O protocolo ainda sugere a combinação dos dois medicamentos com azitromicina.
Depois da divulgação da pesquisa que envolveu mais de 96 mil pacientes, a secretária de Gestão do Trabalho e da Educação na Saúde, Mayra Pinheiro, disse que o estudo, que serviu como base para a OMS, não tem uma metodologia “aceitável para servir de referência”.
“O estudo [da Lancet] não é um ensaio clínico, é apenas um banco de dados coletado de vários países. Não entra em um estudo metodologicamente aceitável para servir de referência para outros países muito menos para o Brasil”, disse.

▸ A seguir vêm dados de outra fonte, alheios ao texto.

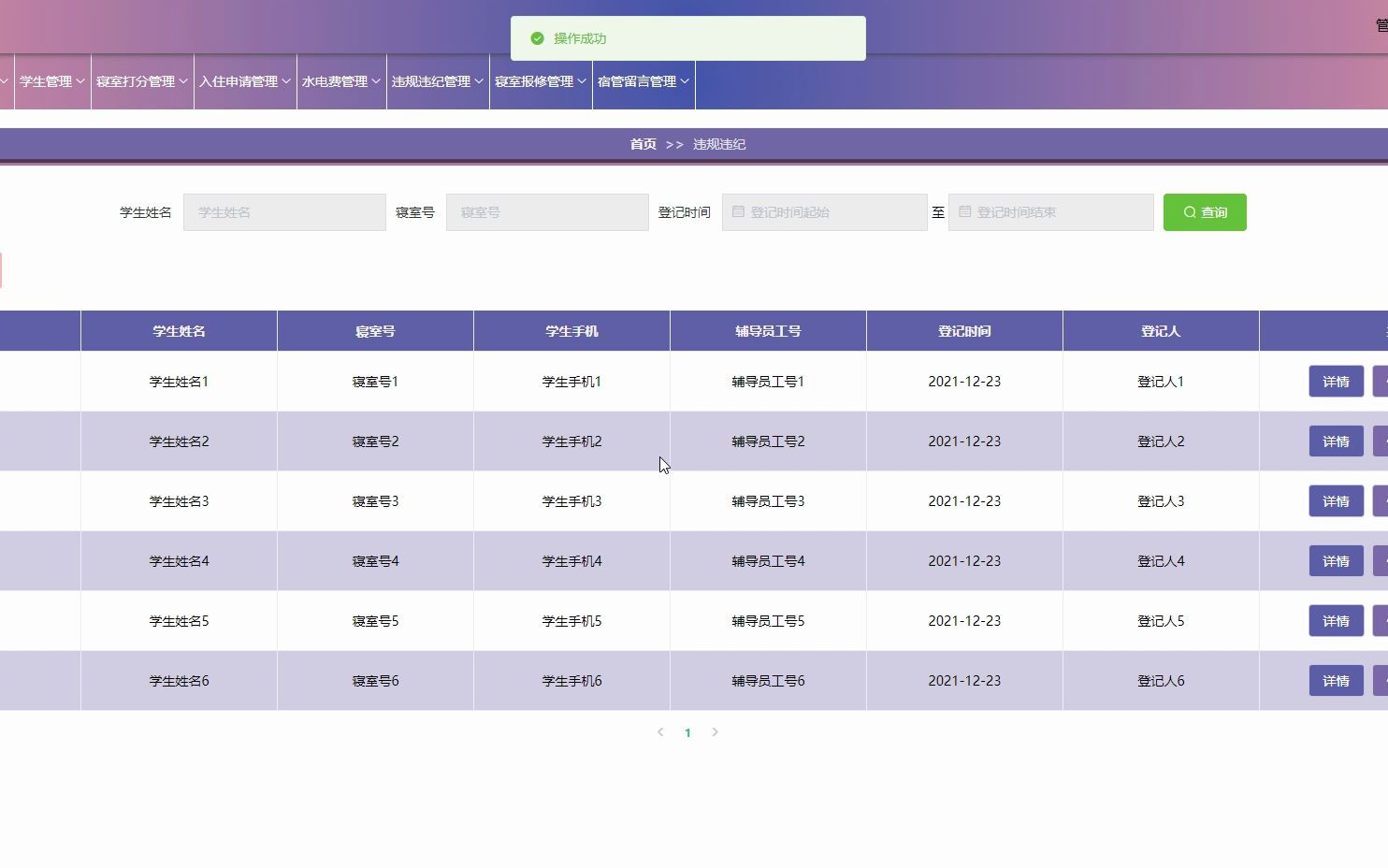Open 详情 for 学生姓名6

Segundo Pinheiro, a pasta acompanha 216 protocolos de uso da cloroquina no tratamento da doença em países como Estados Unidos, Turquia e Índia. Ainda acrescentou que os técnicos do Ministério estão “tranquilos e serenos” quanto à orientação que dá autonomia aos médicos para receitarem o tratamento a pacientes “que assim desejarem”.

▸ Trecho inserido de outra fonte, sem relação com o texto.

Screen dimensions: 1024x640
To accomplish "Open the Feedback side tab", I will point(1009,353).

Na última quarta-feira (20), após a decisão do governo brasileiro e antes da publicação do estudo, a OMS afirmou que “nesse momento, a cloroquina e a hidroxicloroquina não foram identificadas como eficazes para o tratamento da covid-19”, mas que “cada nação é soberana” para “aconselhar seus cidadãos sobre qualquer tipo de medicamento”.
Na sexta-feira (22), em momento anterior à publicação da revista, a OMS acrescentou: “Observamos que o governo brasileiro aprovou o uso mais amplo da hidroxicloroquina, mas apontamos que os estudos atuais conduzidos pela Opas [Organização Pan-Americana de Saúde, braço da OMS nas Américas] com base em evidências clínicas não sustentam o uso da hidroxicloroquina para tratamento da Covid-19”.

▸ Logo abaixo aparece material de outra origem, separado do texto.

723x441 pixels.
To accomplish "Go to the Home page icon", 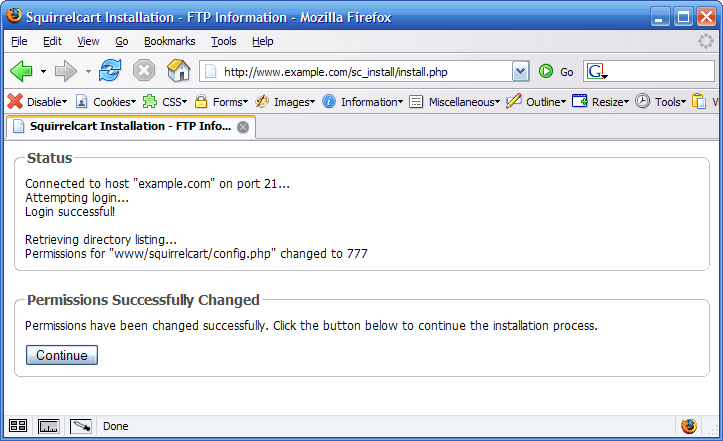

Segundo a instituição, a América do Sul é o novo epicentro da doença no mundo, com destaque para o Brasil – que já ocupa o 2º lugar em número de casos, atrás apenas dos Estados Unidos.
O uso do medicamento é defendido pelo presidente do Brasil, Jair Bolsonaro (sem partido), e foi a principal divergência entre o líder do Planalto e o ex-ministros da Saúde Nelson Teich e Luiz Henrique Mandetta.
Atualmente, o Ministério da Sáude é comendado pelo general Eduardo Pazuello, que assumiu interinamente.
Com informações do UOL, G1, CNN e The Lancet.